A Retrieval-Augmented Generation (RAG) system enriched with news from The Batch.
fluffy-engine is an open-source RAG (Retrieval-Augmented Generation) system designed to integrate the latest news and insights from The Batch, a leading AI newsletter by DeepLearning.AI. The system fetches, indexes, and uses news content to enrich AI-driven question answering and summarization tasks.
- Retrieval-Augmented Generation: Combines external knowledge sources with generative models for improved responses.
- News Integration: Regularly pulls and indexes articles from The Batch.
- Customizable Pipelines: Easily adapt retrieval and generation components for specific use cases.
- Fully in Python: Simple to install, extend, and integrate into other Python projects.
- Clone the repository:
git clone https://github.com/rojikaru/fluffy-engine.git cd fluffy-engine - Install dependencies:
pip install -r requirements.txt
Before running the application, you need to configure your environment variables.

--- PROBLEM STATEMENT ---
Resume the setup guide for the fluffy-engine RAG system, continuing after its final sentence about configuring environment variables.

--- DATA EXCERPTS ---
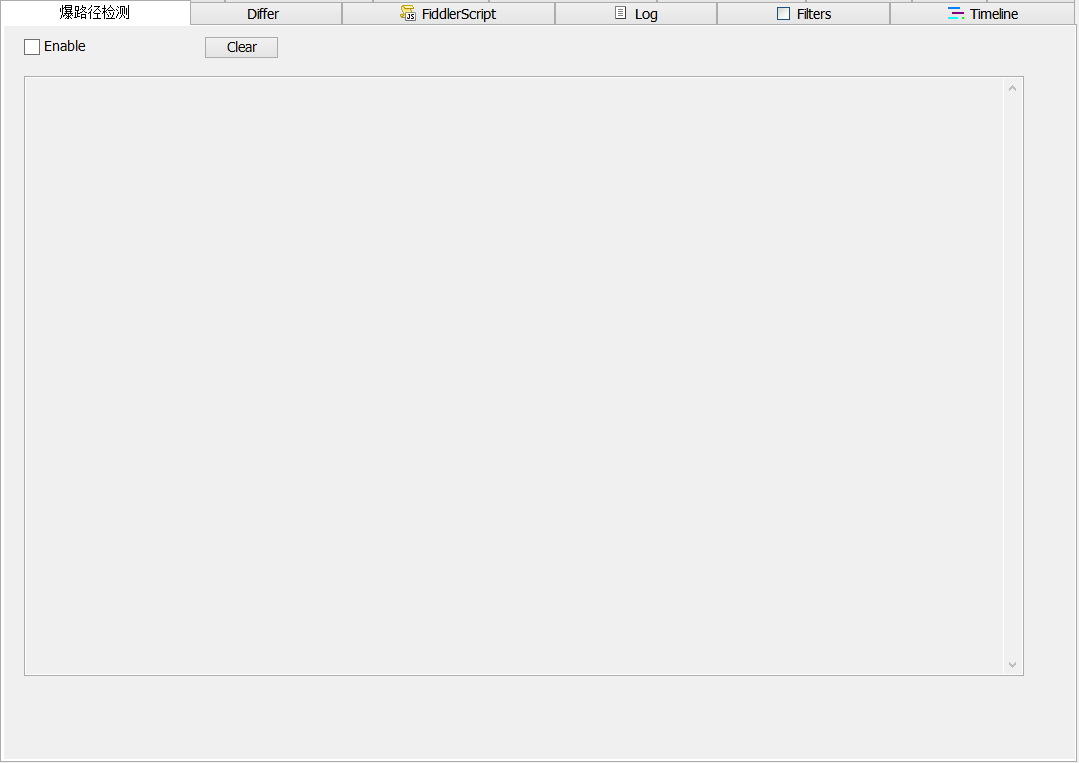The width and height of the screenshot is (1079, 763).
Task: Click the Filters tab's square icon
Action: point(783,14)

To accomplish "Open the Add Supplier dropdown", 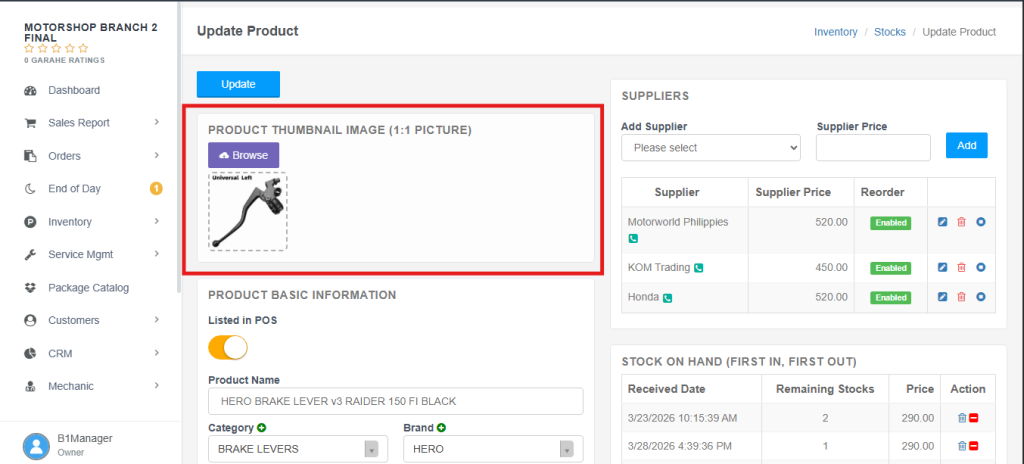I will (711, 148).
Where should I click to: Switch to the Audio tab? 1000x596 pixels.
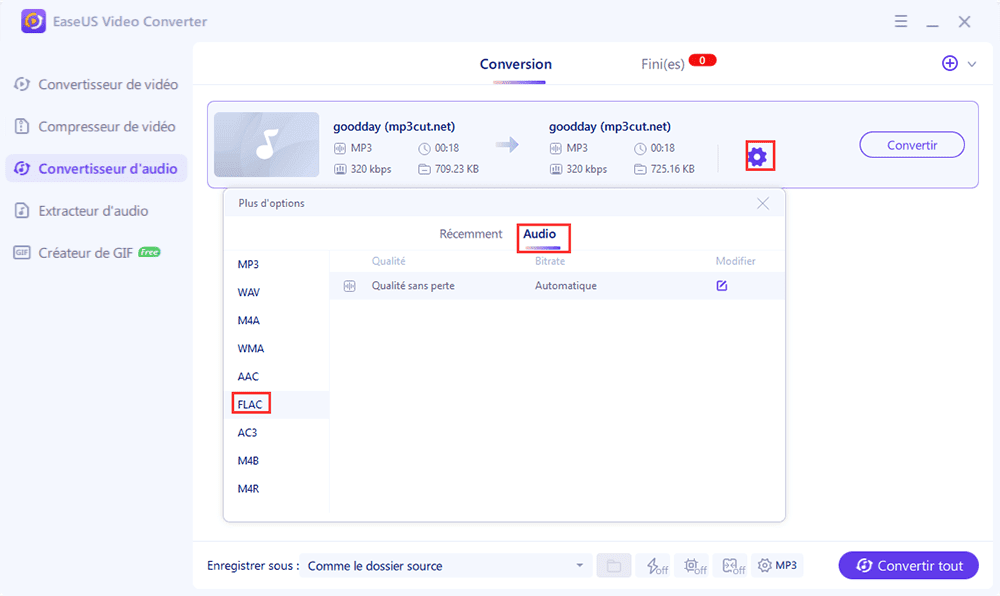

--- EXERCISE RESPONSE ---
Create a .env file in the root directory and add your configuration settings, such as API keys and database URLs.
Required environment variables:
BATCH_API_KEY=your_api_key_here
OPENAI_API_KEY=your_database_url_here
; Add huggingface/google/anthropic API keys if needed
- Extract - transform - load (ETL):
Run the ETL pipeline to fetch and index news articles.Also, there is langchain implementation of the ETL pipeline:python etl_pipeline.py
python langchain_etl_pipeline.py
- Client application:
Start the Streamlit app to handle queries.
streamlit run app.py
I welcome contributions to fluffy-engine! If you have ideas for improvements or new features, please open an issue or submit a pull request.
This project is licensed under the MIT License. See the LICENSE file for details.